##### PROVIDED INFORMATION #####
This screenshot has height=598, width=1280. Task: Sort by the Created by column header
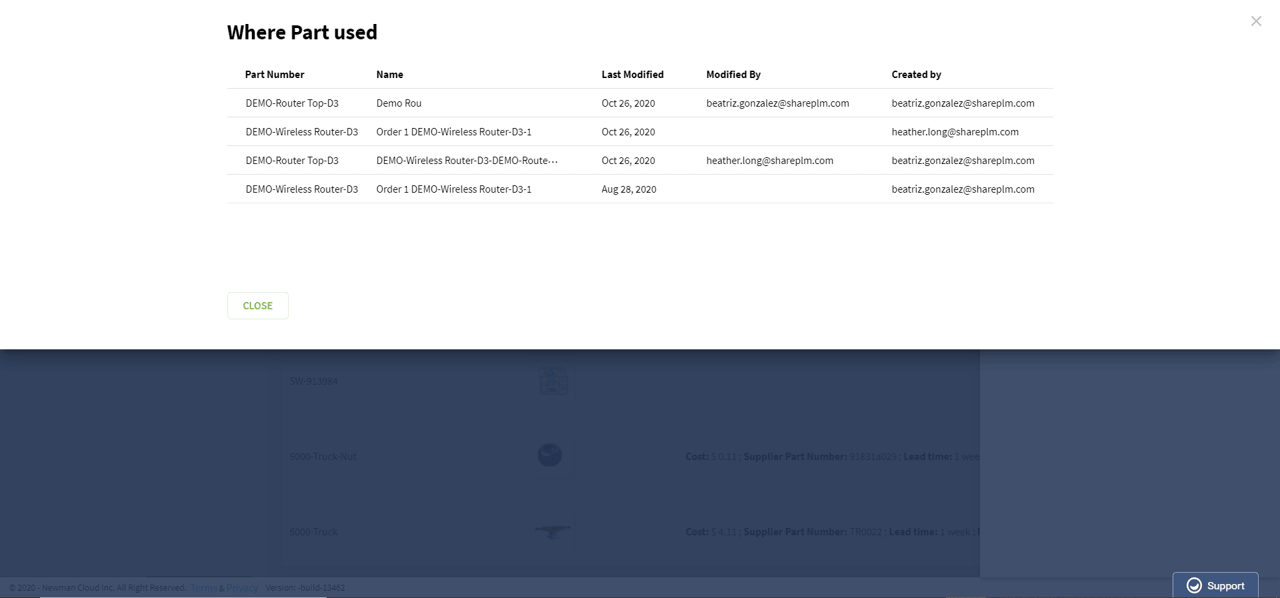point(916,74)
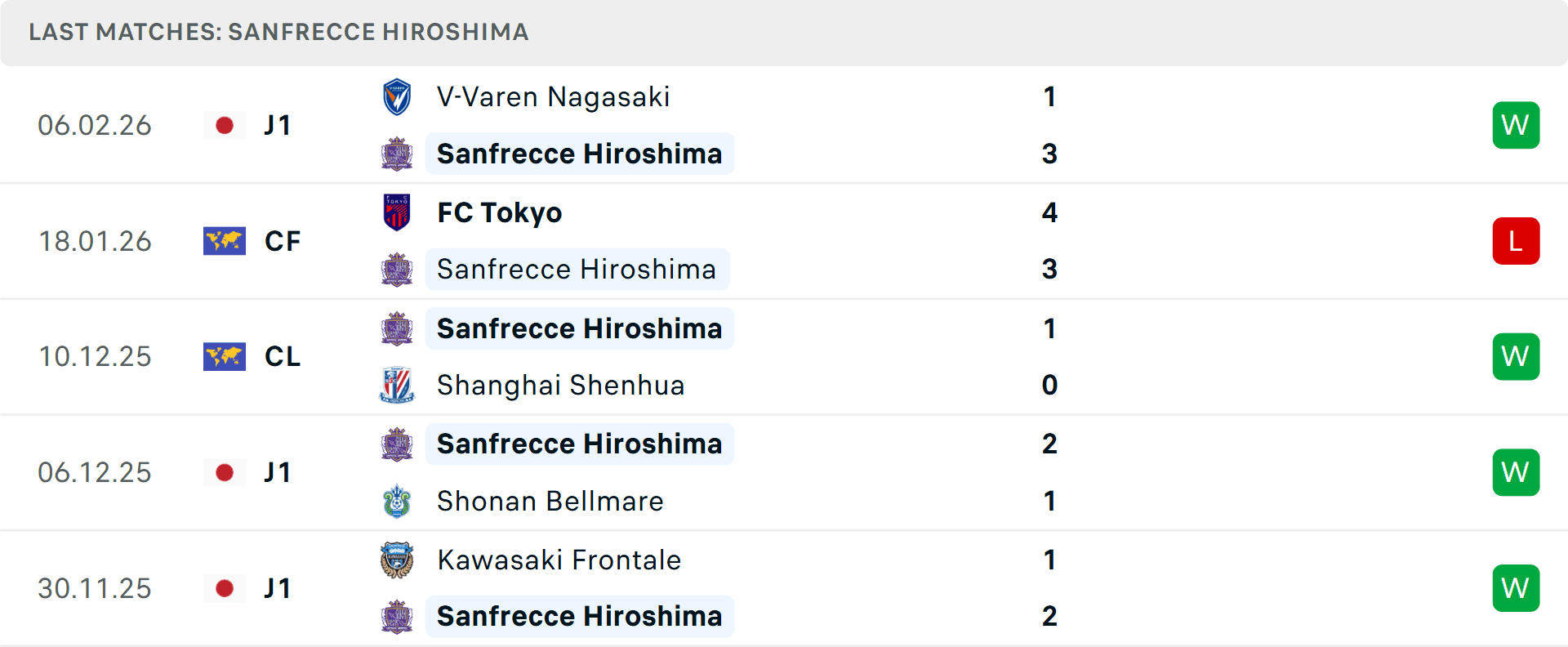Click the LAST MATCHES: SANFRECCE HIROSHIMA header
The width and height of the screenshot is (1568, 647).
tap(278, 33)
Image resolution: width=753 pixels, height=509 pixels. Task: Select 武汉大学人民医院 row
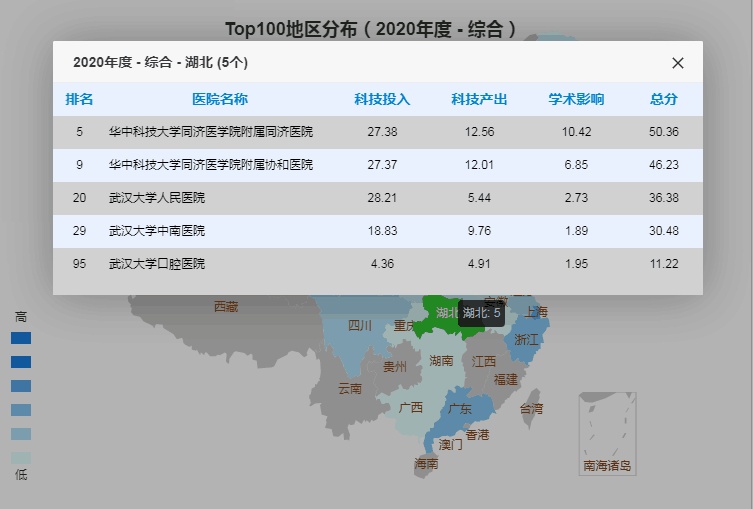click(378, 198)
#####
*WHAT NEEDS TO BE DONE*
The reply must hold each line of the records verbatim and no pictures.

*SOLUTION TO THIS TASK*
This screenshot has height=598, width=1280. Task: Sort by the Created by column header
point(916,74)
Click the LAST MATCHES: SANFRECCE HIROSHIMA header
The width and height of the screenshot is (1568, 647).
tap(278, 33)
Image resolution: width=753 pixels, height=509 pixels. Task: Select 武汉大学人民医院 row
click(378, 198)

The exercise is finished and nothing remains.